According to an embodiment, when receiving an initialization request signal from the communication processor 220, the application processor 210 may delete an execution result (e.g., encryption key) of the received security function stored in the memory 230.

According to an embodiment, the communication processor 220 may include various processing circuitry and perform data transmission and/or reception via cellular communication. The communication processor 220 may transmit user data received from the application processor 210 via the cellular communication, and may transmit the user data received via the cellular communication to the application processor 210. The cellular communication may be any one of the communication schemes that the electronic device 101 may support, and may be, for example, a communication scheme using a 5th generation mobile communication scheme (e.g., new radio). The cellular communication may be a communication scheme using a 4th generation mobile communication scheme (e.g., long term evolution). The communication processor 220 may include some or all of the components of the processor 120 of FIG. 1, and the detailed description of the processor 120 above applied equally to the communication processor 220.

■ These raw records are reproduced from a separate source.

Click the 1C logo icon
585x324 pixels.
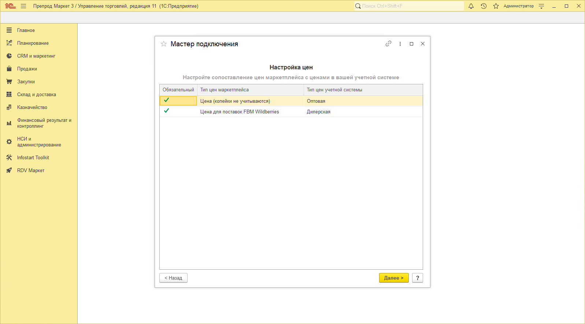pos(10,6)
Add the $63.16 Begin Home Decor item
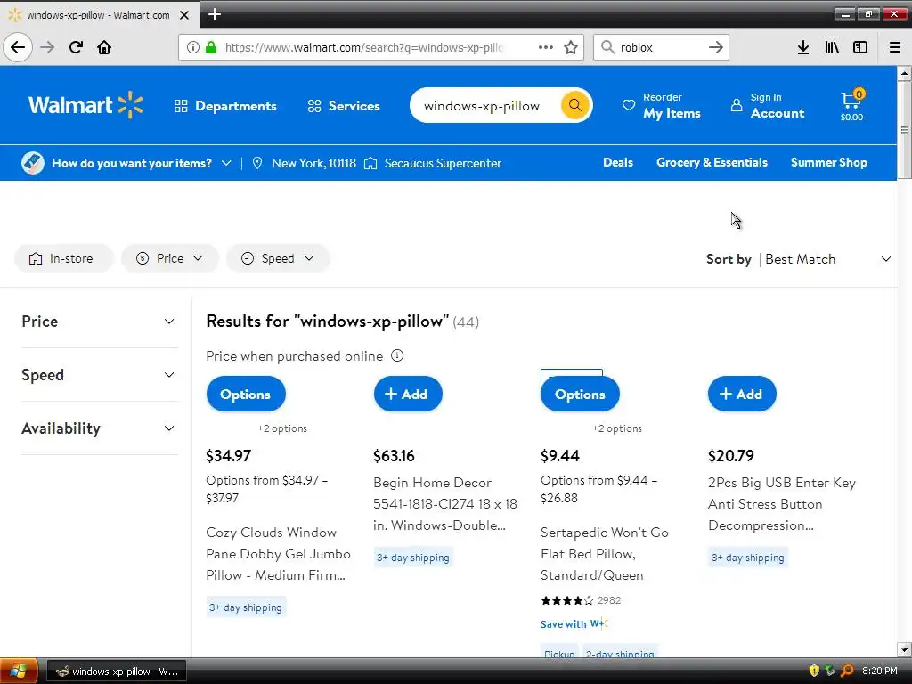Screen dimensions: 912x684 tap(407, 394)
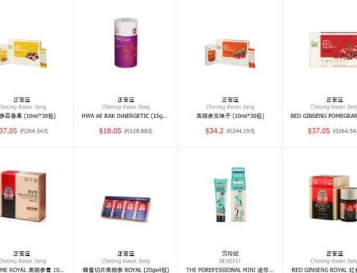Click the RED GINSENG ROYAL product title
357x273 pixels.
point(324,270)
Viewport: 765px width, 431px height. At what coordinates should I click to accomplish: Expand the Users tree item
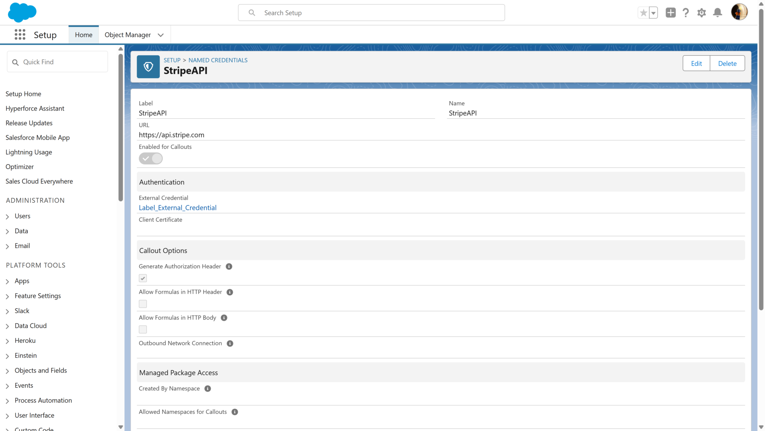(7, 217)
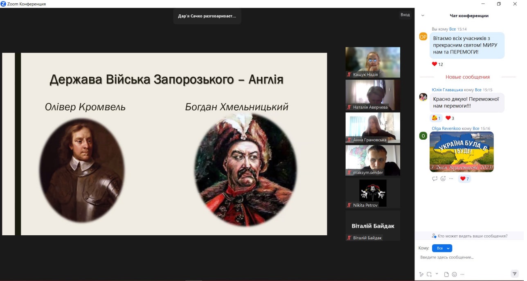Click 'Кто может видеть ваши сообщения?' link
This screenshot has width=527, height=281.
469,236

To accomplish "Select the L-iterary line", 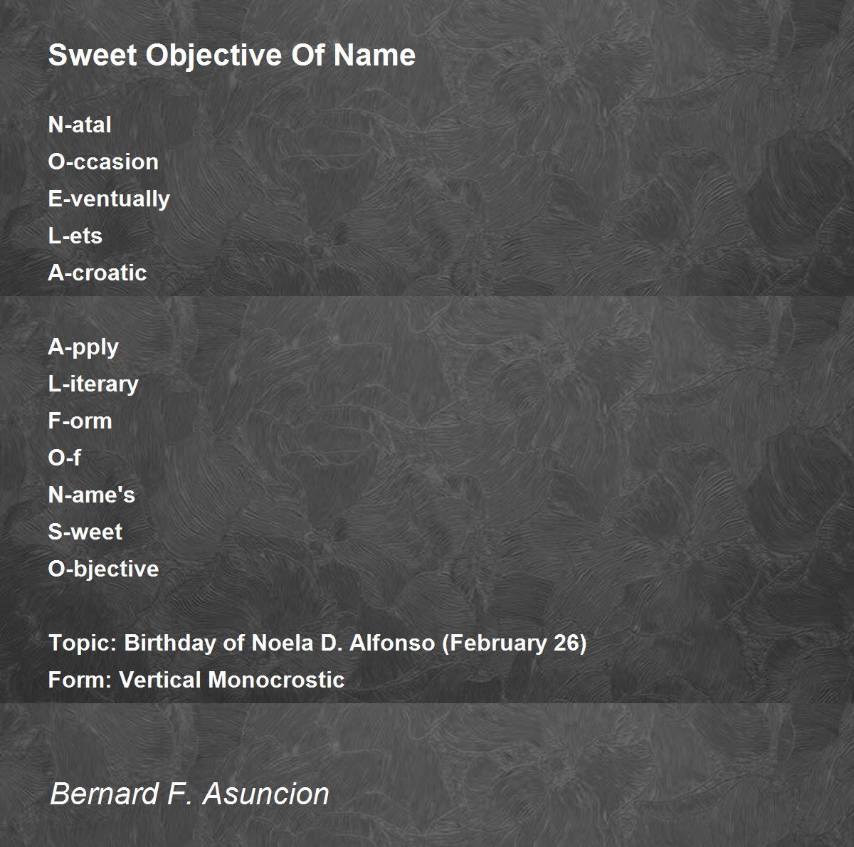I will click(x=93, y=384).
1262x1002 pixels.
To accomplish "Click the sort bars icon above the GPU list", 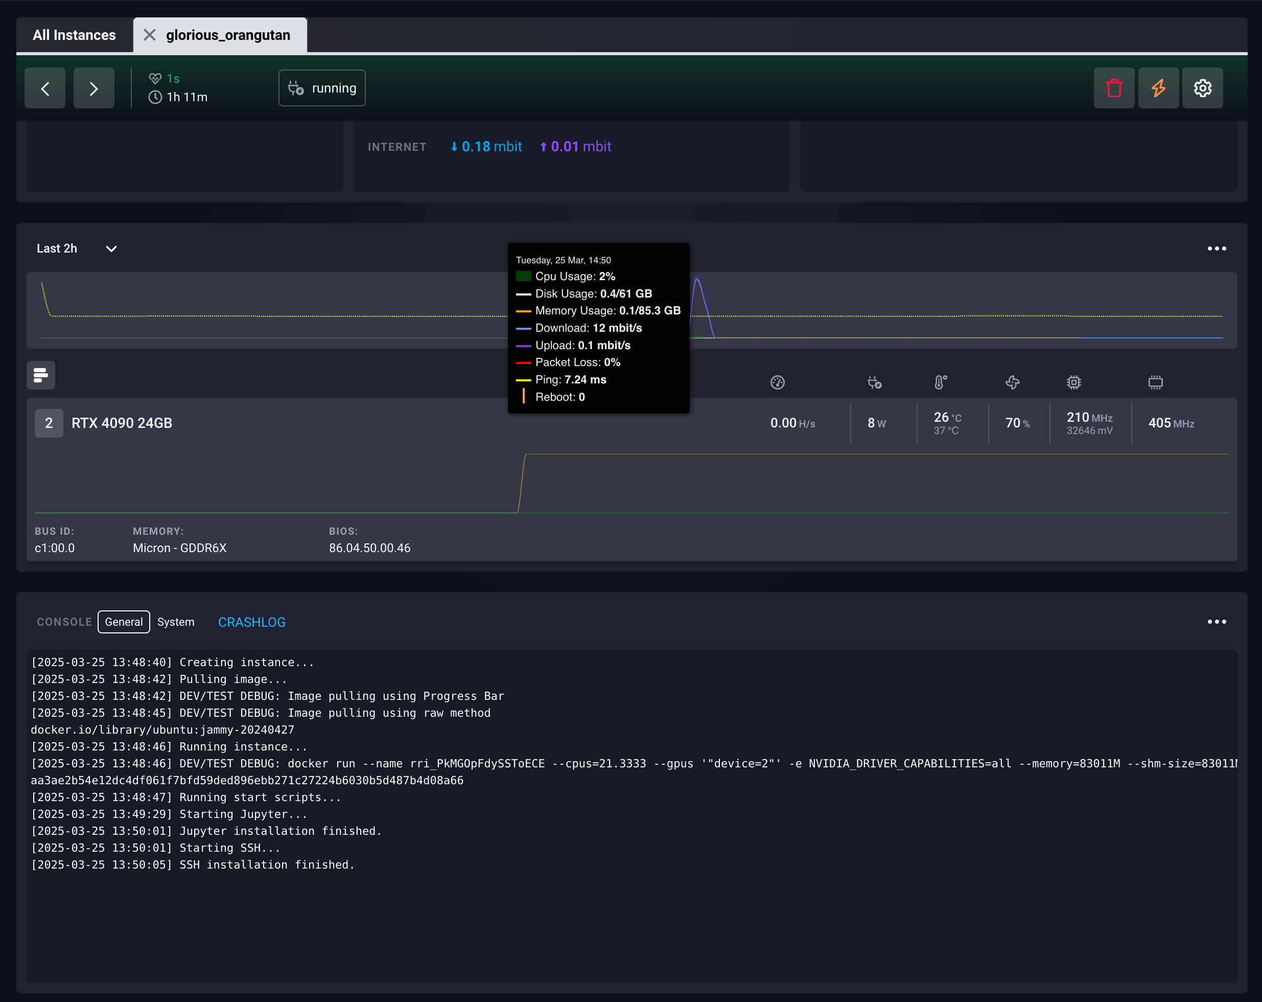I will (40, 375).
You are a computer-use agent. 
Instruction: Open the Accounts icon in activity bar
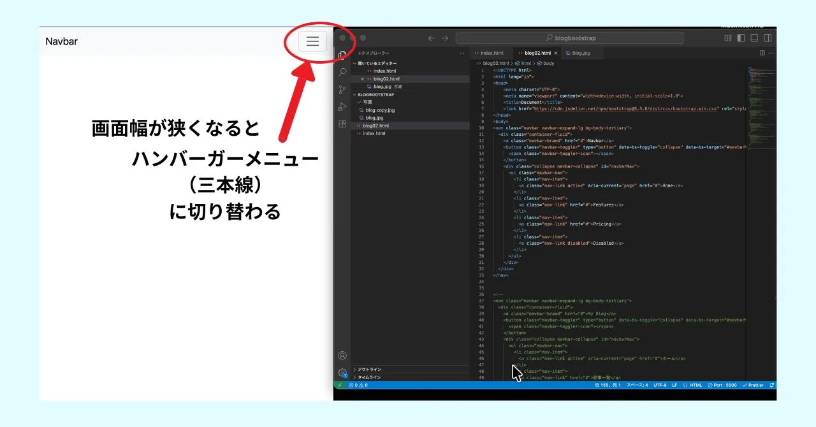tap(342, 356)
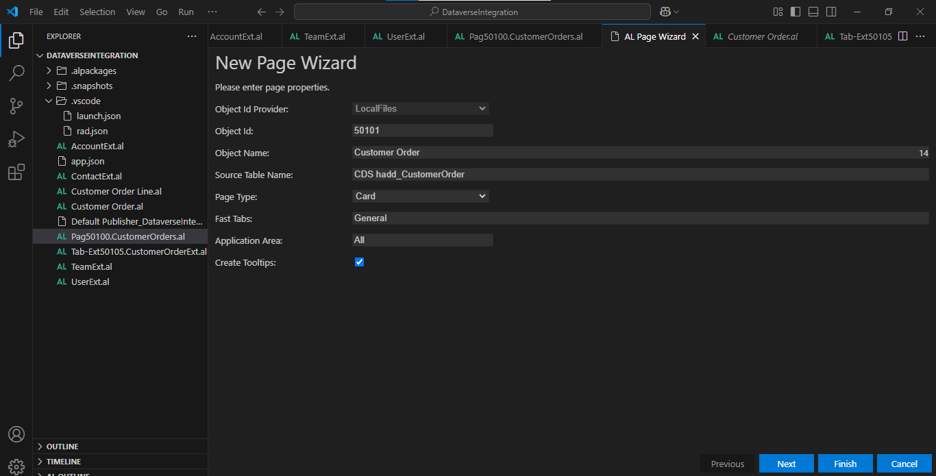936x476 pixels.
Task: Open the Extensions view
Action: [x=16, y=172]
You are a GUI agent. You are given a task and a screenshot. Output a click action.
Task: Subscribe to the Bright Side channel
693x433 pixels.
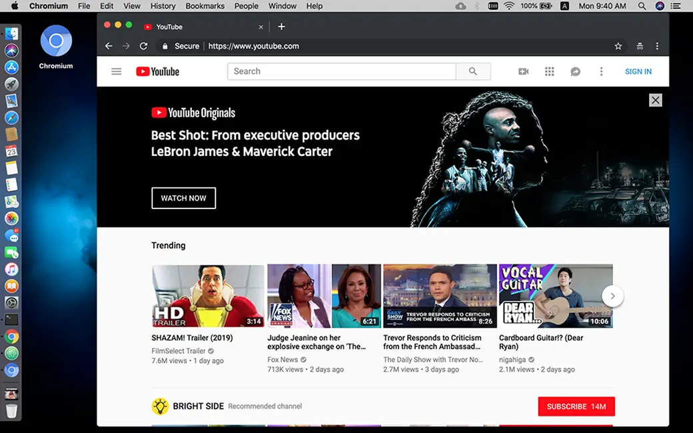(576, 406)
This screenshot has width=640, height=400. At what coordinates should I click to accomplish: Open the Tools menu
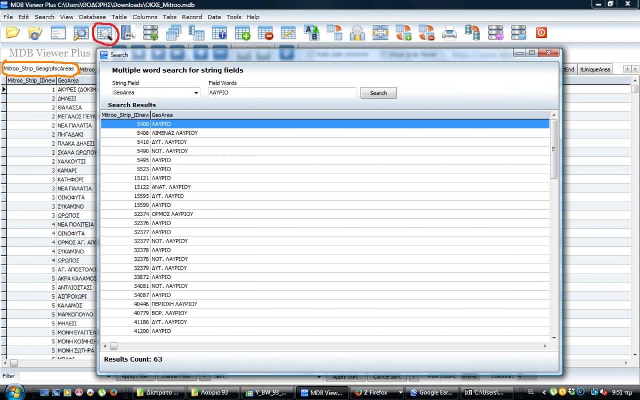click(234, 17)
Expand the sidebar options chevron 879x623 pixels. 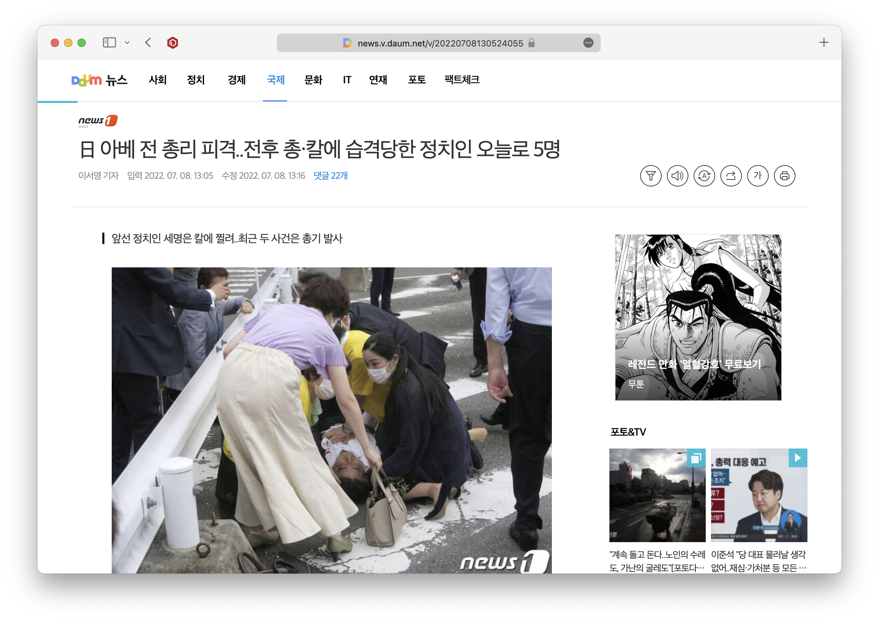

According to an embodiment, the communication processor 220 may store the network lock signature in the application processor 210 or the memory 230. The communication processor 220 may generate a different signature using a random value (e.g., nonce) not to generate the same signature every time when generating the network lock signature. When the signature value stored in the application processor 210 or the memory 230 is the same every time, a hacker may attempt a replay attack that reuses the signature values. The communication processor 220 may prevent and/or reduce the replay attack by generating the signature using the random value.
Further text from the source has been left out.